### Data to process:

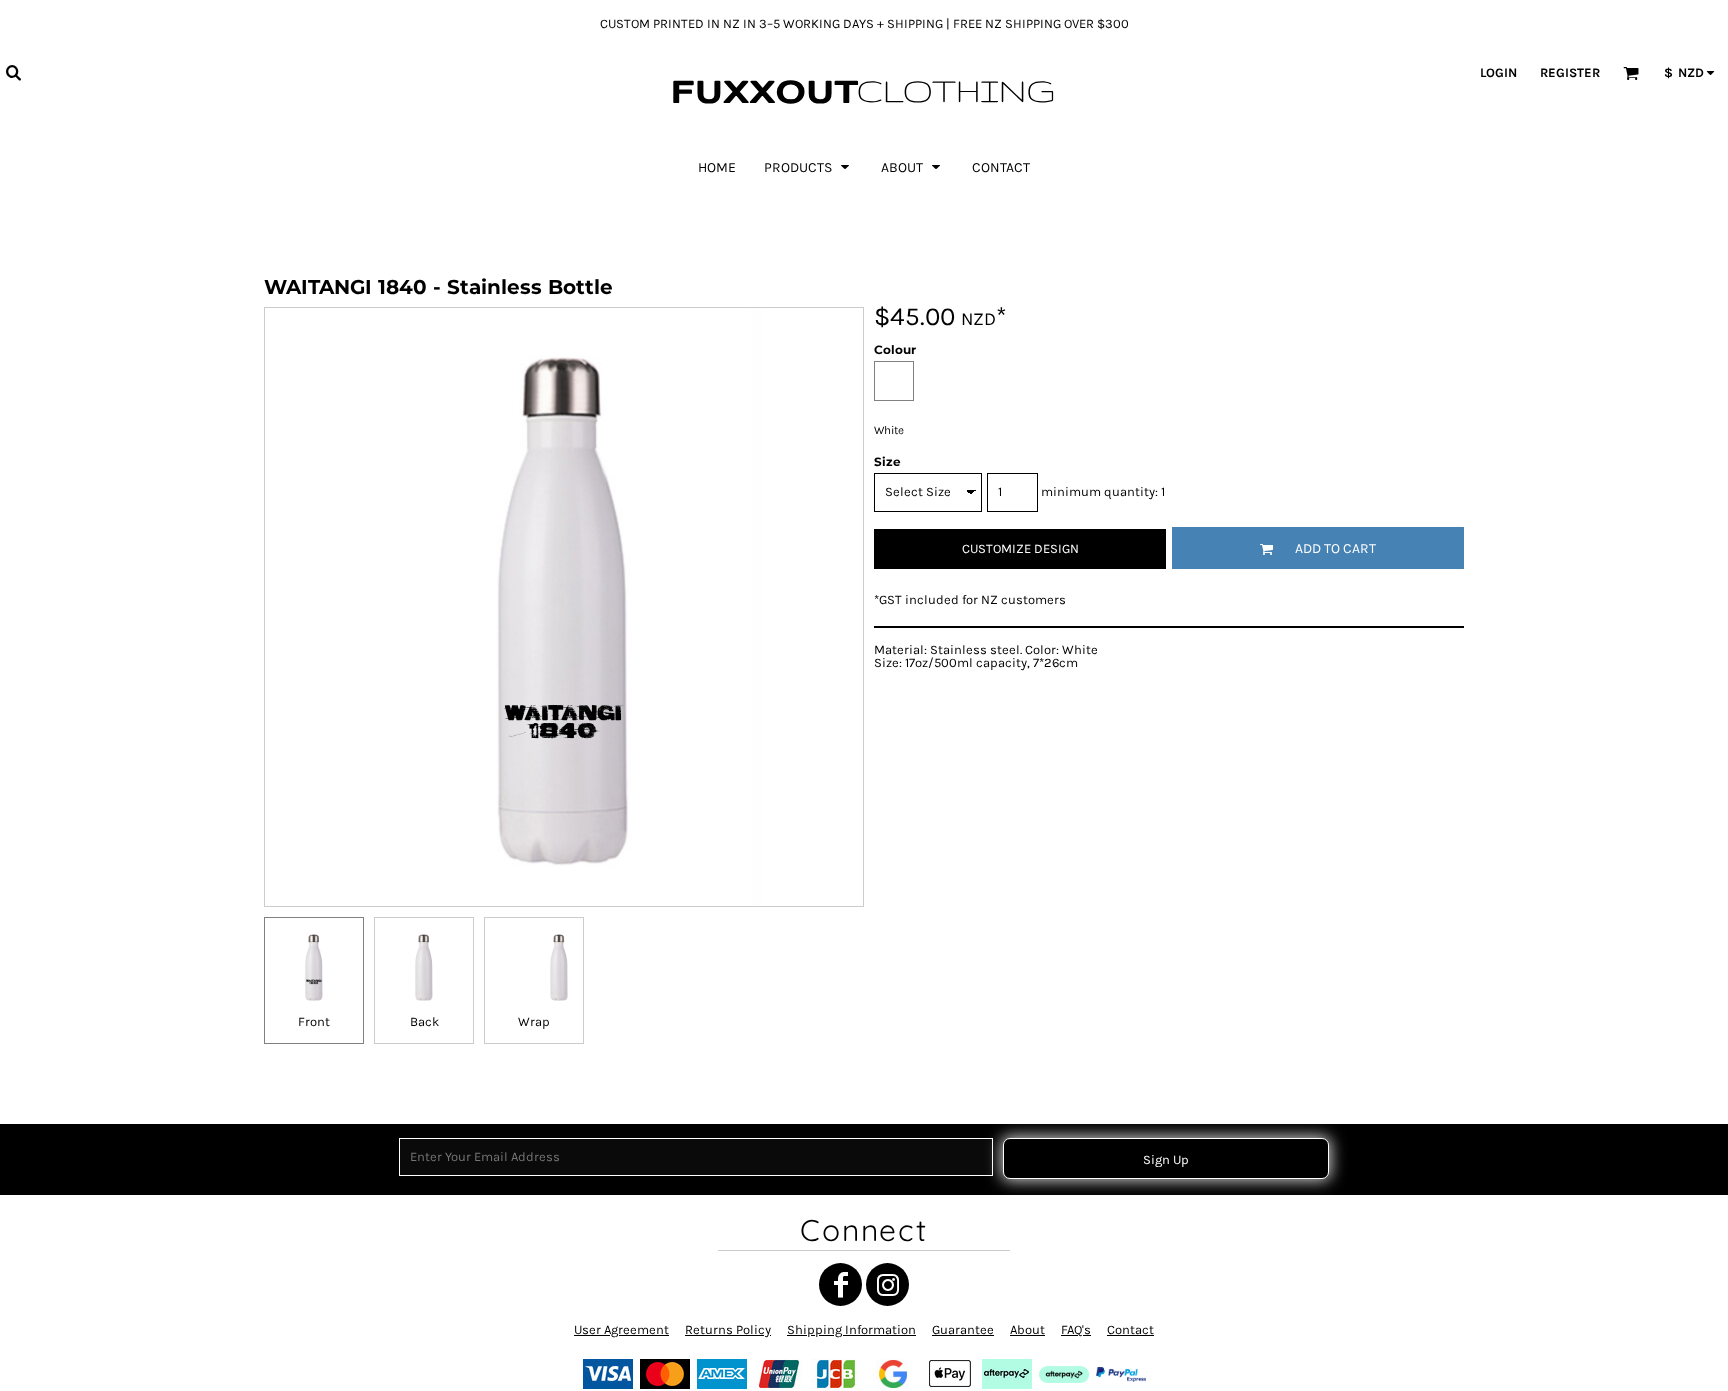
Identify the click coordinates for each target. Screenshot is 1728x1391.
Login (1498, 72)
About (1027, 1329)
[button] (13, 72)
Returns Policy (728, 1329)
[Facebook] (840, 1284)
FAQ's (1076, 1329)
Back (424, 1021)
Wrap (534, 1021)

### Your goal:
What is needed is an exact copy of the entries, without any images.

### Finished exercise:
Identify the click coordinates for each target. Screenshot is 1728x1391.
Login (1498, 72)
About (1027, 1329)
[button] (13, 72)
Returns Policy (728, 1329)
[Facebook] (840, 1284)
FAQ's (1076, 1329)
Back (424, 1021)
Wrap (534, 1021)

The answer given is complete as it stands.